While expression trees have some limitations in that they cannot represent some more advanced C# language features, they are sufficiently expressive to support the requirements of marshalling JS values to and from .NET, which mostly inovlves straightforward calls to constructors, properties, and methods. Generics are more complex to work with but still supported by expression trees.

Runtime code generation

The JSMarshaller uses .NET reflection on classes, methods, parameters, etc. to generate marshalling expressions, then dynamically compiles the expressions to delegates. Once compiled, the delegates are cached in memory so repeated invocations no longer require reflection or code-generation. The compiled delegates are registered as Node API JS callbacks for a JSFunction or JSClassBuilder, so JS calls will directly invoke the compiled delegates.

Runtime code-generation is used exclusively when dynamically invoking .NET APIs from JS, since in that scenario there is no compile step.

Compile-time code generation

The JSMarshaller can also be used in the context of a C# source generator to generate marshalling code at compile time. In this scenario, the marshaller still generates expression trees, but then the expression trees are emitted as C# source code. (Emitting expression trees as C# code is not a capability provided by the expressions library, but it is not very difficult to traverse an expression tree and emit C# syntax for each node, especially when the trees are known to use a limited subset of node types.)

Compile-time code generation is used when building a .NET module for Node.js. Referencing the Microsoft.JavaScript.NodeApi.Generator nuget package from a C# project registers the source generator, which then processes any [JSExport] or [JSModule] attributes in the project being compiled. The generated C# marshalling code is then compiled into the project output assembly. With this approach, runtime reflection and code generation are not required, so the startup time is faster compared to dynamic invocation. (However the performance of subsequent marshalling operations should be the same.)

The other major benefit of compile-time code generation is that it works with .NET Native AOT, where runtime reflection is not supported. That makes it possible to build a native Node.js module that does not depend on the .NET runtime being installed or redistributed.

Object lifetimes

.NET and JavaScript runtimes both use garbage-collection to free up memory after objects are no longer reachable by the code execution. So when objects are passed between .NET and JS environments, the marshaller manages the object lifetimes to prevent memory leaks and prevent objects from being released when they are still referenced from the other side.
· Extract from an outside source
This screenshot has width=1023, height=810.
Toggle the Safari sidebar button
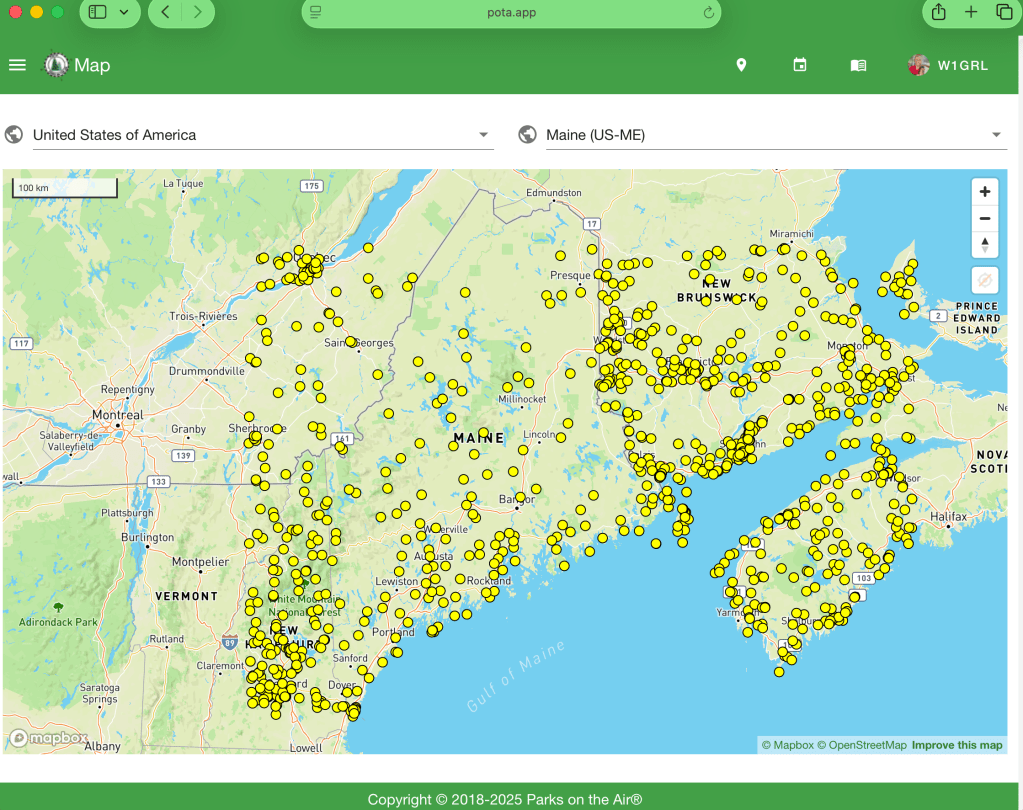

Marshalling by reference vs by value

The lifetime management applies to .NET class and interface types (including collections), which are marshalled by reference. That means if a .NET class instance (including an unknown class that implements some declared interface) is passed to and from JavaScript, then the same instance is received every time; in other words the values will have reference equality across multiple marshalling operations.

The lifetime management and reference equality does not apply to .NET struct types, which are marshalled by value -- even though JavaScript does not have stack-allocated value-types like .NET. This means every time a .NET struct instance is passed to JS, a new temporary JS object is created, similar to .NET boxing.